Para avaliar a percepção da corrupção em diferentes países, o ranking da Transparência Internacional vai de 0 a 100. Quanto mais baixo o índice, maior a percepção de corrupção em determinado país; quanto mais alto, menor a percepção do fenômeno. O Brasil obteve 36 pontos no índice, contra 38 da avaliação anterior. A média global foi de 43 pontos, índice que se mantém estável há doze anos.

De acordo com o relatório da organização, a razão mais contundente pelo aumento da percepção da corrupção no Brasil é o desmantelamento de instituições durante o governo do ex-presidente Jair Bolsonaro (PL).

A contribuição do governo Bolsonaro 

“Os anos de Jair Bolsonaro na Presidência da República deixaram a lição de como, em poucos anos, podem ser destruídos os marcos legais e institucionais anticorrupção que o país levou décadas para construir”, aponta um trecho do relatório.

Ainda segundo a publicação, o ponto mais importante no processo de desmonte das instituições de combate à corrupção no Brasil, durante o governo anterior, foi a nomeação de Augusto Aras para o cargo de Procurador-Geral da República (PGR), “que não apenas desarticulou o enfrentamento à macrocorrupção, mas também foi responsável por uma retração histórica nas funções de controle constitucional dos atos do governo”.

O relatório cita, ainda, o desmonte do controle político por meio do refinamento do sistema conhecido como “orçamento secreto”, catapultado durante o governo Bolsonaro e definido pela Transparência Internacional como “o maior esquema de apropriação orçamentária para fins escusos que se tem registro no país”. 

Outro ponto de relevo foi a diminuição dos meios de acesso à transparência no governo anterior, além das já comprovadas práticas de disseminação de notícias falsas pelo mandatário anterior.

Governo Lula, entre contradições e reconstrução 

A expressão “reconstrução” não apenas é citada no relatório da Transparência Internacional, como é um dos motes do discurso do governo do presidente Luiz Inácio Lula da Silva (PT). O petista parte da hipótese, segundo palavras próprias, de que o governo anterior deixou o país em um estado de míngua social, econômica e institucional; e que, portanto, é necessário reconstruir o cenário herdado.

Os fatos concretos vivenciados no primeiro ano de governo Lula – o ataque golpista do 8 de Janeiro, a manutenção do poder de barganha a níveis inéditos por parte do Congresso Nacional, etc – mostram que a almejada reconstrução poderá demorar mais do que o esperado. Pesam na conta, também, ações tomadas pelo próprio governo Lula.
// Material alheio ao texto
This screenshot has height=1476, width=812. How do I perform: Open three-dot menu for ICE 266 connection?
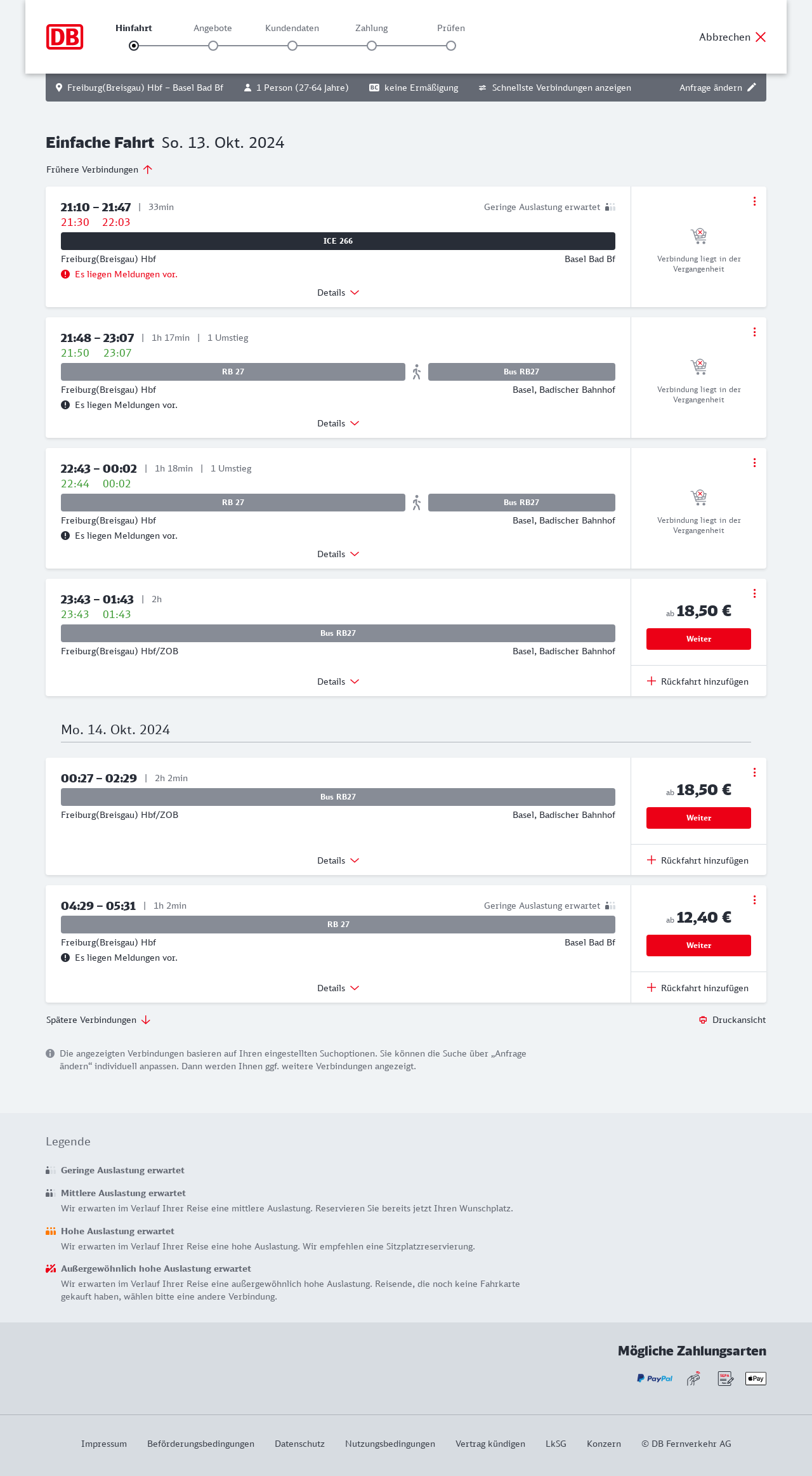tap(754, 201)
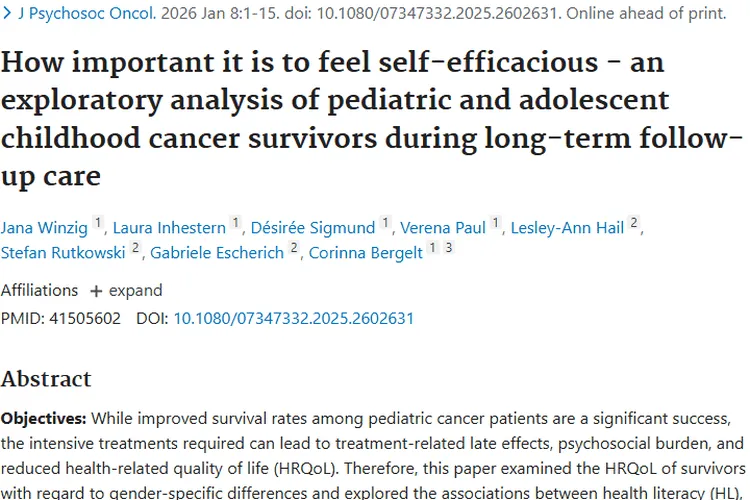Viewport: 750px width, 500px height.
Task: Click the plus icon beside expand
Action: tap(96, 291)
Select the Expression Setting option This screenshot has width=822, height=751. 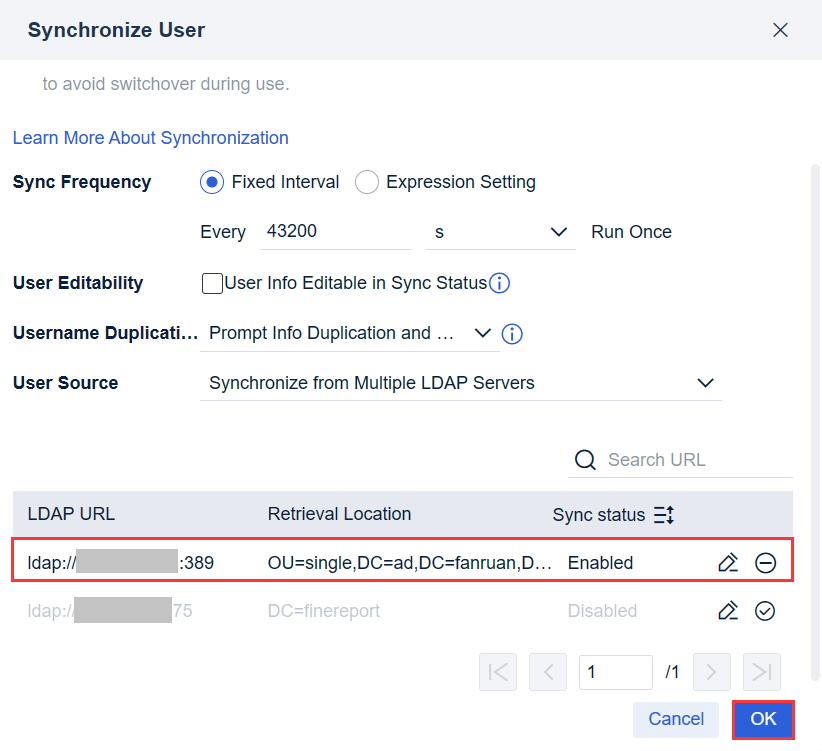[367, 182]
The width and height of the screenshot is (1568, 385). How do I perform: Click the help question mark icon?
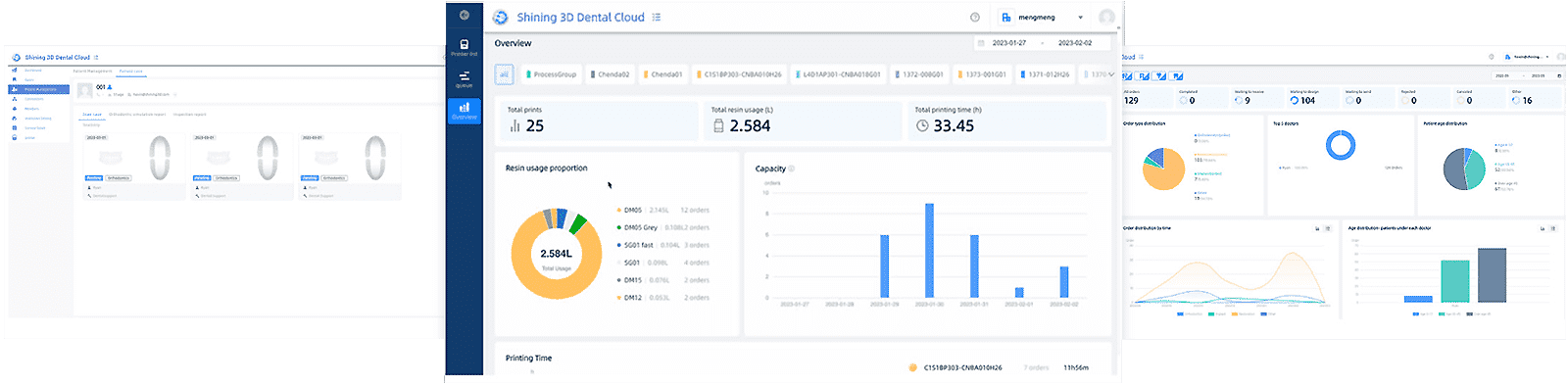click(x=975, y=17)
Esse cenário foi captado pelo relatório da Transparência Internacional.

Segundo a publicação, “o novo governo vem falhando na reconstrução dos mecanismos de controle da corrupção e, junto deles, do sistema de freios e contrapesos democráticos”. O sistema de freios e contrapesos é uma expressão da literatura política que serve para definir um arranjo no qual cada um dos três pilares republicanos – Judiciário, Legislativo e Executivo – exerce controle sobre os demais. 

Há dois pontos principais, de acordo com o relatório, que indicam que o governo Lula deu um passo atrás nos processos de fortalecimento institucional e de transparência sobre essas mesmas instituições.
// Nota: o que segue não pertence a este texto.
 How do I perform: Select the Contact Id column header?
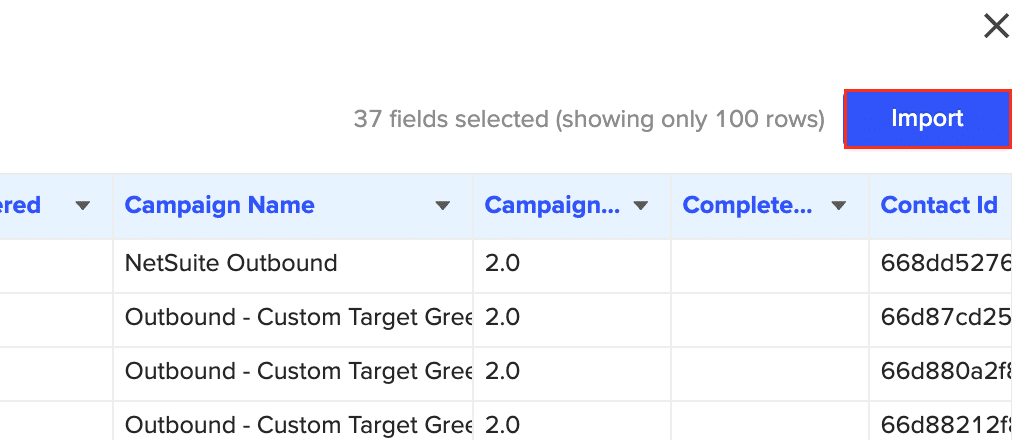click(x=939, y=205)
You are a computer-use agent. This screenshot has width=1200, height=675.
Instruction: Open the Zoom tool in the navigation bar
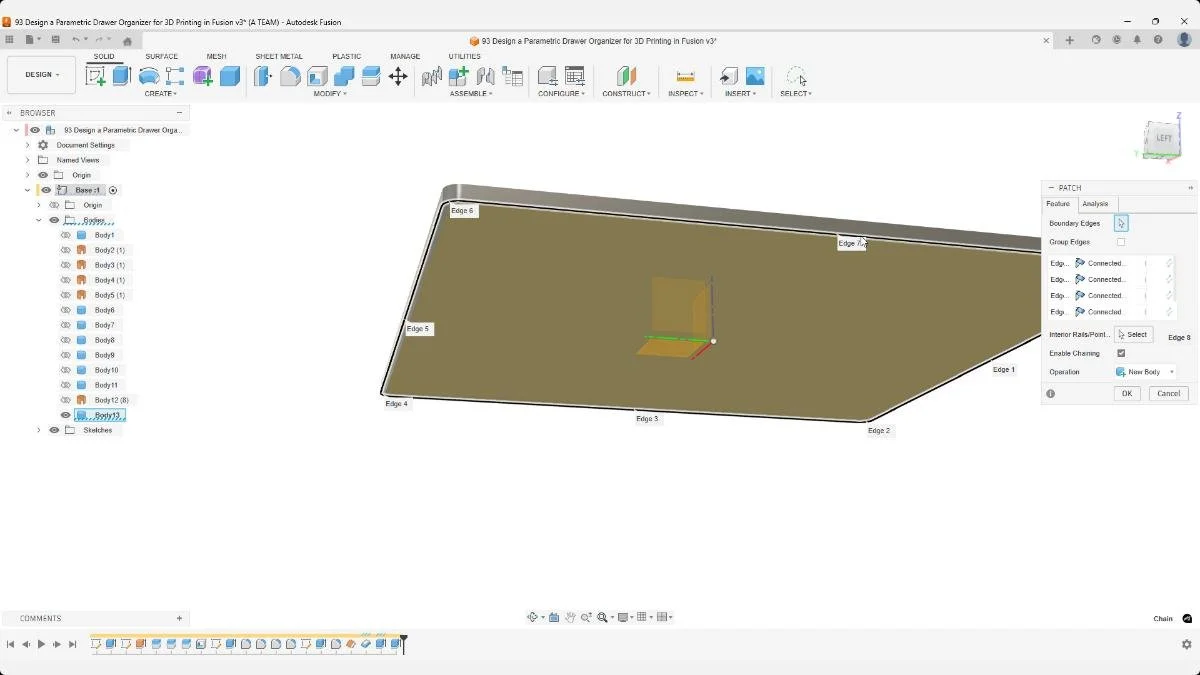click(586, 617)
O primeiro diz se refere à nomeação do ex-advogado pessoal de Lula, Cristiano Zanin, para o cargo de ministro do Supremo Tribunal Federal (STF), bem como da nomeação de um novo Procurador-Geral da República (PGR), Paulo Gonet, fora da lista tríplice elaborada tradicionalmente pela instituição.
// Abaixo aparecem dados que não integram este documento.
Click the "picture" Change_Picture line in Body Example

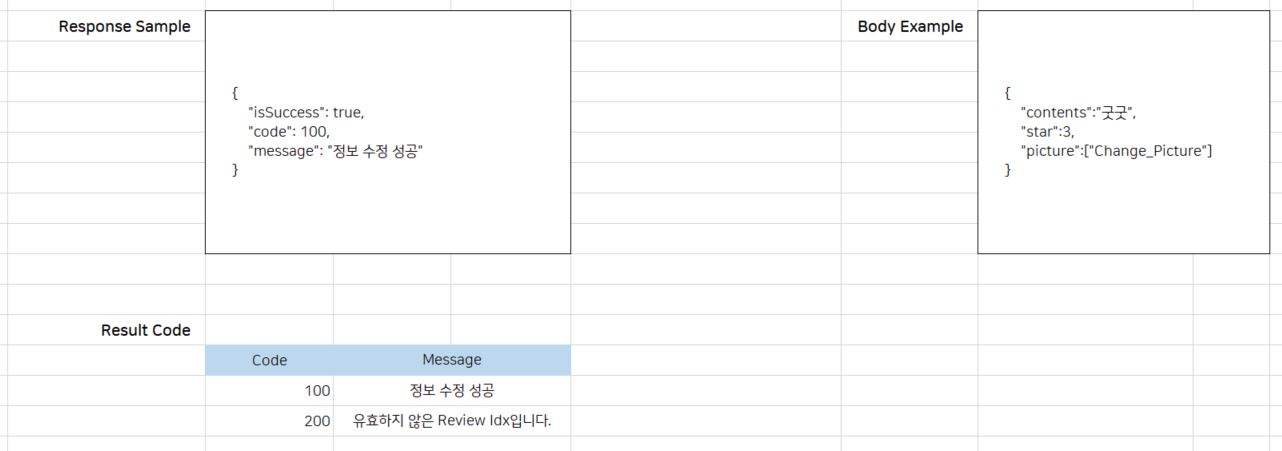(x=1116, y=151)

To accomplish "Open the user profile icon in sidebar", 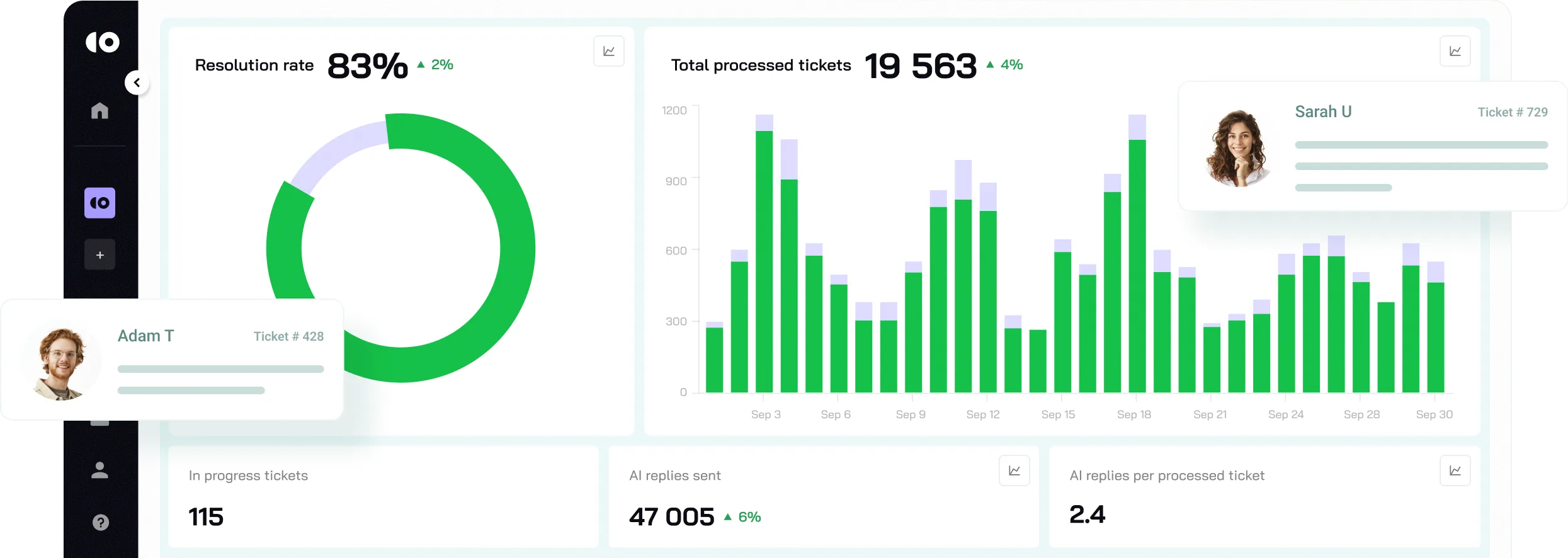I will click(99, 470).
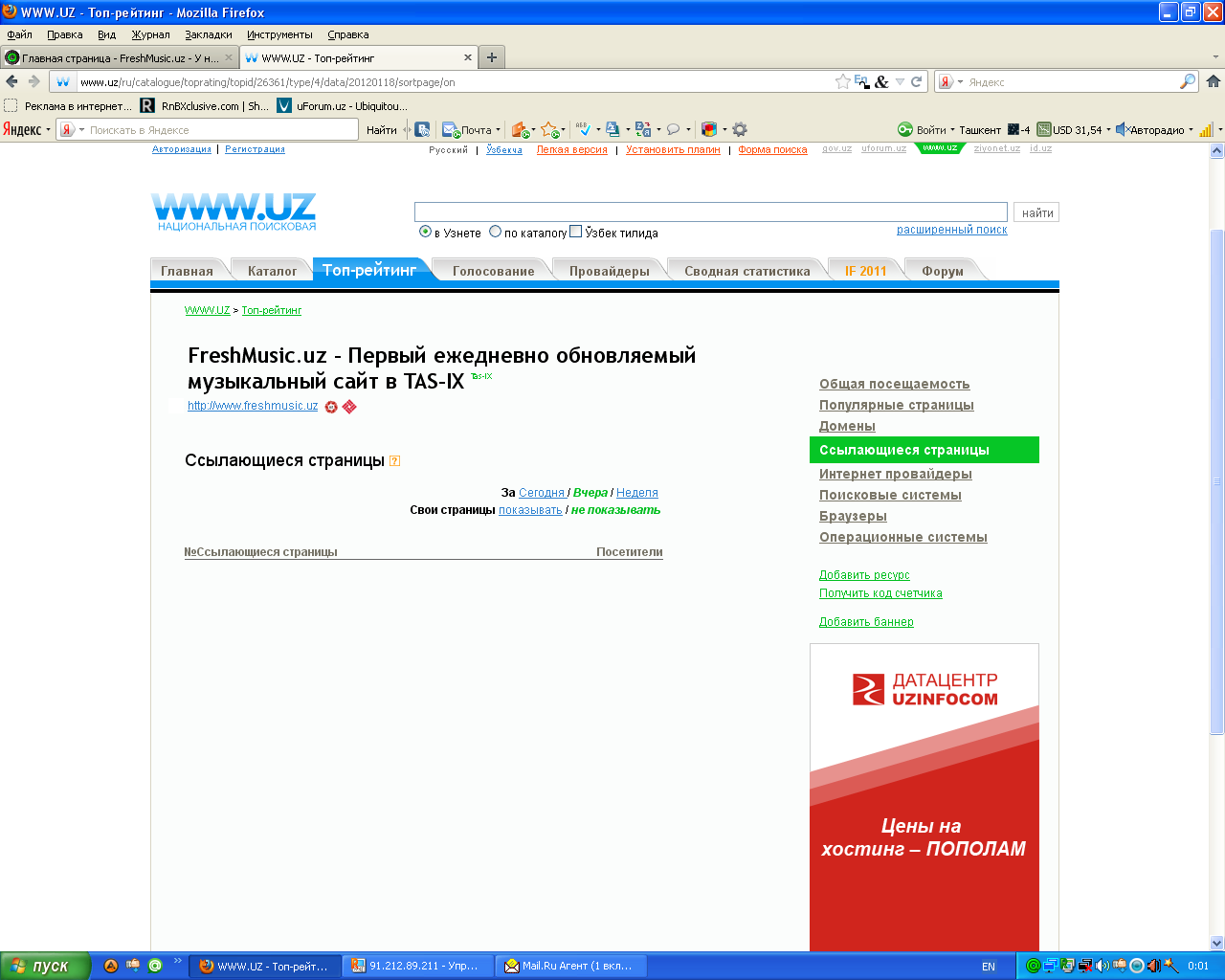
Task: Click the WWW.UZ site search field
Action: (710, 212)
O segundo tem a ver com a manutenção de uma prática histórica da relação Legislativo-Executivo, que pouco foi alterada no primeiro ano do governo Lula. Trata-se da barganha feita por membros do “Centrão” frente ao governo. 

Em resumo, embora o STF tenha declarado a inconstitucionalidade do orçamento secreto, isso “não impediu o Congresso e o governo Lula de encontrarem rapidamente um arranjo que preservasse o mecanismo espúrio da barganha, que manteve vivos velhos vícios aperfeiçoados durante a gestão Bolsonaro”.

Na prática, a mudança de governo veio acompanhada de uma alteração da moeda de troca política: “o loteamento de cargos em empresas estatais”, segundo aponta o relatório.

A presidente do PT, deputada Gleisi Hoffmann (PT-PR), criticou os apontamentos feitos pelo relatório. Em publicação na rede X – antigo Twitter -, Hoffmann afirmou que a Transparência Internacional possui “longa trajetória de desinformação sobre os governos do PT”.

A petista acusou a ONG de não possuir fontes explícitas de financiamento, indicando que a Transparência Internacional tinha interese em parcerias estratégicas com membros da Operação Lava Jato. “Expliquem antes quem financia vocês, abram suas contas, expliquem os negócios em que se envolveram com Moro e Dallagnol. Poucos saíram tão desmoralizados das investigações sobre os crimes da Lava Jato quanto a tal Transparência Internacional, que de transparente só tem o nome”, afirmou Gleisi.

Melhorias a partir de 2023

Apesar disso, a Transparência Internacional destaca o fato de que o atual governo do país apresentou uma melhora significativa no que diz respeito ao “pilar social”. “A participação social, um marco dos governos petistas, voltou à agenda do país, junto com mais mecanismos de transparência”, aponta o relatório.

As indicações a cargos importantes da Polícia Federal (PF), durante o primeiro ano do governo Lula, feitas por critérios técnicos, segundo a publicação, também é outro ponto positivo.

O cenário internacional

O ranking global sobre o tema é liderado pela Dinamarca, que alcançou 90 pontos no índice geral. O país nórdico é seguido por Finlândia (87), Nova Zelândia (85), Noruega (84) e Singapura (83). Suíça, Suécia, Holanda, Luxemburgo e Alemanha fecham a lista dos dez primeiros colocados. 

Para chegar ao Índice de Percepção da Corrupção, a Transparência Internacional conta com treze fontes independentes de dados. O índice é elaborado desde 1995.